A declaração foi feita durante entrevista ao Podcast Piauí Hoje, com a jornalista Malu Barreto. Em Teresina, Rossato apresentou a palestra Ética e Libertação: entre Paul Ricoeur e Enrique Dussel, um diálogo entre dois pensadores que, de formas diferentes, ajudam a compreender os desafios éticos e políticos atuais.
Paul Ricoeur, filósofo francês, é referência no pensamento contemporâneo. Enrique Dussel, argentino e criador da filosofia da libertação, foi seu aluno e incorporou parte de sua simbologia para entender o núcleo ético das culturas latino-americanas, sempre com forte crítica à dependência cultural e econômica da região em relação à Europa.
Segundo Rossato, esse diálogo é fundamental para pensar a relação entre lutas por identidade, como as de povos indígenas, comunidades afro-brasileiras e regiões do país, e lutas por distribuição de riqueza, num Brasil diverso e desigual. Ele defende que a ética deve equilibrar princípios universais e contextos culturais, conciliando regras morais com a sensibilidade para cada situação.
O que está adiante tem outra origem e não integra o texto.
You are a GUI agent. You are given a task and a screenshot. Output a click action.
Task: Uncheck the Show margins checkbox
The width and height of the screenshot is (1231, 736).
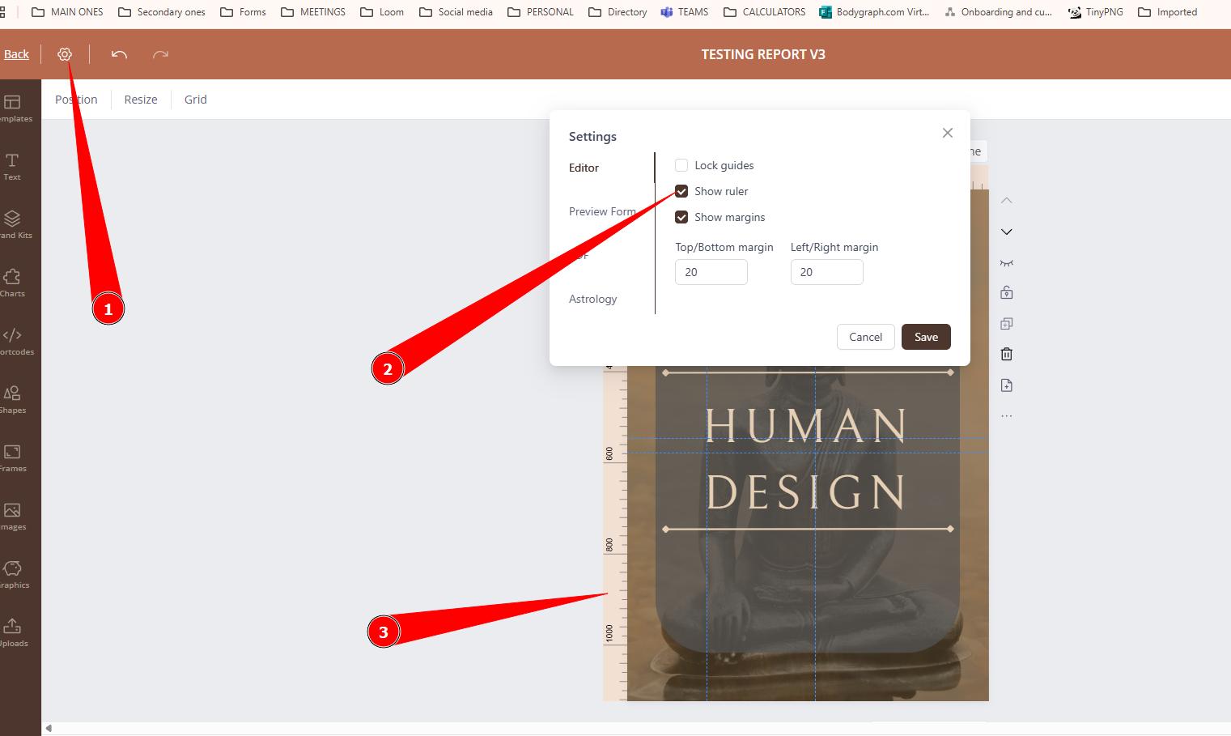681,217
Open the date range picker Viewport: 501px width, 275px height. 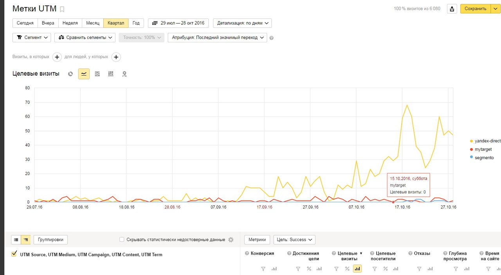(178, 23)
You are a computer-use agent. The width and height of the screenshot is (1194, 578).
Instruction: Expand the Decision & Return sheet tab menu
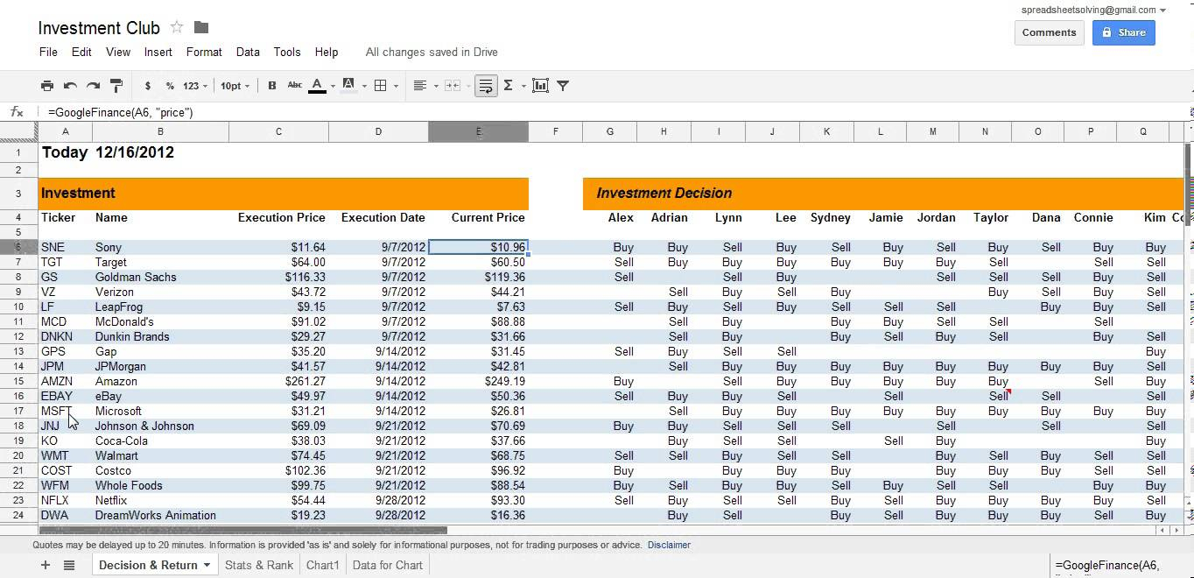pos(207,565)
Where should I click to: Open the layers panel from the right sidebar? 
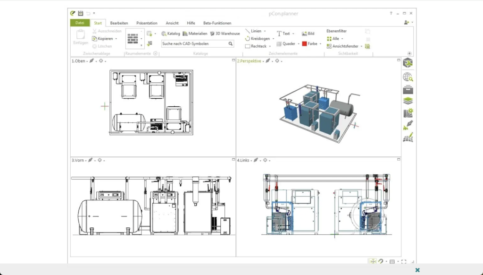click(x=408, y=101)
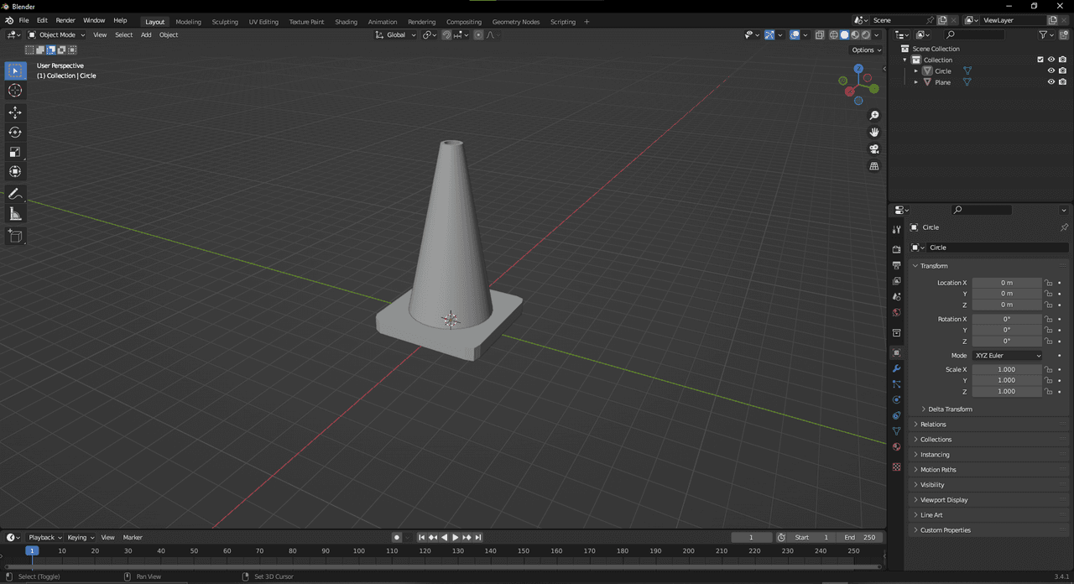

O professor também destacou que a responsabilidade ética hoje não pode se limitar a julgamentos sobre o passado, mas precisa considerar os impactos futuros, especialmente diante da crise climática. “Devemos pensar na responsabilidade pelas próximas gerações, mesmo por atos que ainda não cometemos”, afirmou.
A visita ao Piauí incluiu uma passagem pela Serra da Capivara, experiência que Rossato relacionou à reflexão filosófica sobre identidade e memória. Ele avalia que as pinturas rupestres são narrativas simbólicas de grupos humanos que viveram há milhares de anos e revelam uma antiguidade cultural ainda pouco conhecida no Brasil. “É um patrimônio que nos interpela e nos conecta a dimensões fundamentais da vida”, destacou.
Também presente na entrevista, a professora Ada Silveira, da mesma universidade, explicou que veio ao Piauí motivada pelo interesse em conhecer como a sociedade local se relaciona com esse patrimônio e quais protocolos de comunicação podem ser criados para melhorar a governança ambiental. Envolvida em um grande projeto sobre riscos climáticos no Rio Grande do Sul, ela afirmou que a observação de parques nacionais como a Serra da Capivara ajuda a pensar estratégias para enfrentar desafios que unem preservação, clima e participação social.
Para Rossato, reflexões filosóficas como essas são essenciais para fortalecer a democracia e resistir a retrocessos. Sua palestra, que encerra o congresso amanhã, busca mostrar que ética e libertação são ferramentas para compreender e transformar a realidade.